Baca berita tanpa iklan. Gabung Kompas.com+

Waspadai Efek Resisten Suntik Botulinum Toksin untuk Cegah Keriput

Kompas.com - 01/10/2022, 13:39 WIB
Lusia Kus Anna

Editor

KOMPAS.com - Suntik botulinum Toxin A merupakan prosedur estetika yang paling banyak dilakukan di dunia. Suntikan ini biasanya dilakukan untuk mengurangi kerutan di wajah, memperbaiki penampilan kulit, hingga mengatasi keringat berlebih.

Meski efeknya bisa langsung terlihat, tetapi hasil suntikan ini bersifat sementara sehingga harus dilakukan ulang setiap beberapa waktu.

Penelitian terbaru mengungkap, injeksi berulang botulinum toxin A (BoNT-A) yang merupakan protein bakteri asing, dapat memicu pengurangan efek atau kemanjuran. Pasien pun perlu melakukan suntik ulang.

Dalam studi riset konsumen yang dilakukan Merz Aesthetic bersama dengan Frost & Sullivan di tahun 2018 dan 2021 terungkap, 69 persen responden mengatakan adanya penurunan kemanjuran suntik botulinum toxin A.

Baca juga: 7 Cara Mencegah Keriput Secara Alami

Tindakan paling umum yang diambil oleh pasien untuk mengatasi penurunan kemanjuran tersebut adalah dengan terus melakukan perawatan tetapi dengan dosis dan frekuensi yang ditingkatkan.

Dijelaskan oleh dr.Lis Surachmiati Suseno, konsultan-dermato venerologist, botulinum toxin merupakan obat penting yang sudah digunakan secara global selama lebih dari e dekade.

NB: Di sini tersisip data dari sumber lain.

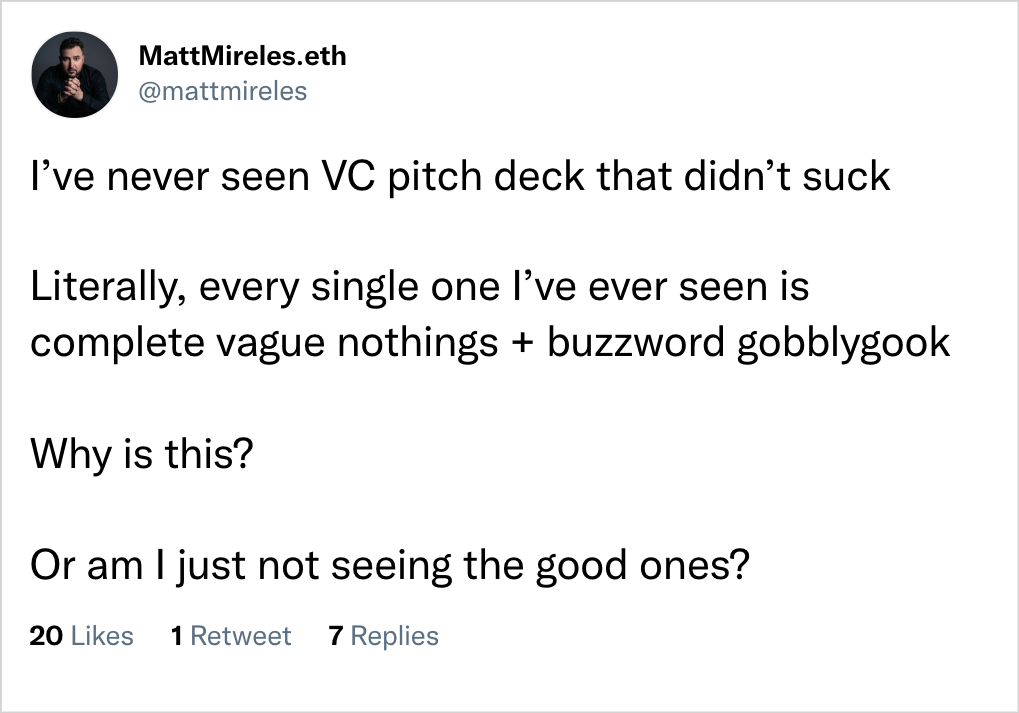
Task: Click the 'Why is this?' line
Action: (141, 454)
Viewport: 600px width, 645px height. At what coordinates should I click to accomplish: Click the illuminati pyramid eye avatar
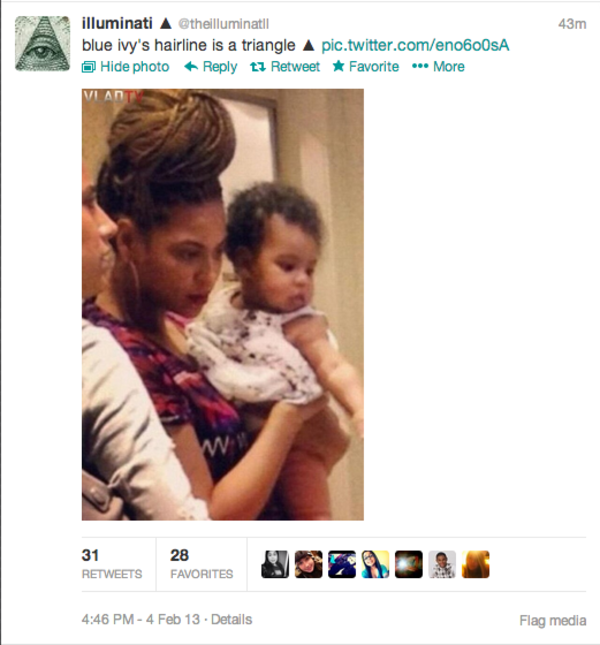coord(42,44)
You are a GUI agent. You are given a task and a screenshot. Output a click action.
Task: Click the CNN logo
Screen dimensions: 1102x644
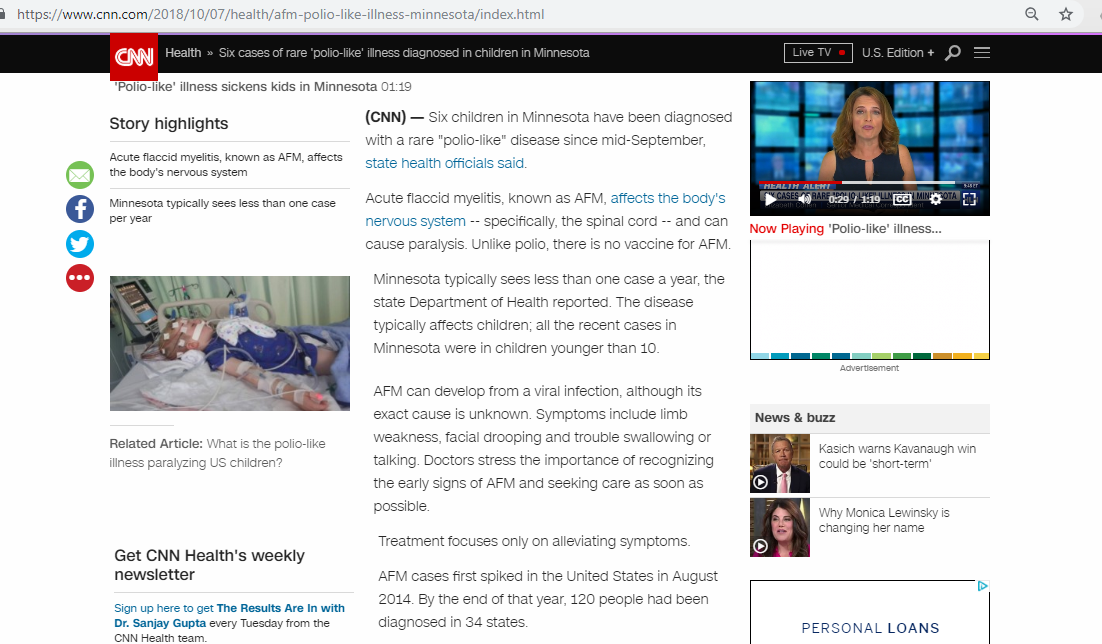point(133,57)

“Obat ini menghambat pelepasan asetilkolin yang menyebabkan relaksasi pada otot target. Sebagai dokter kulit, saya memiliki hak istimewa untuk memberikan onabotulinum-toxinA, kepada banyak pasien dalam praktik yang saya lakukan di Indonesia,” kata Lis.

Namun, menurutnya penggunaan perbulang akan menyebabkan resistensi dan efeknya hilang lebih cepat.

Studi-studi terbaru menunjukkan versi botulinum toxin yang lebih baru memberikan hasil yang lebih memuaskan dan menurunkan risiko adanya resistensi.

Terkait hal ini para dokter ahli estetik pun mengeluarkan konsensus “Emerging trends in botulinum neurotoxin A resistance: An international multidisciplinary review and consensus”, yang menyerukan kesadaran dan advokasi yang lebih besar di antara praktisi estetika tentang potensi risiko imunogenisitas sebagai akibat dari perawatan Botulinum Toxin A (BoNT-A) yang berkelanjutan.

“Penggunaan versi yang lebih baru, incobotulinum-toxinA, bagaimanapun, menunjukkan hasil yang tahan lama,” katanya.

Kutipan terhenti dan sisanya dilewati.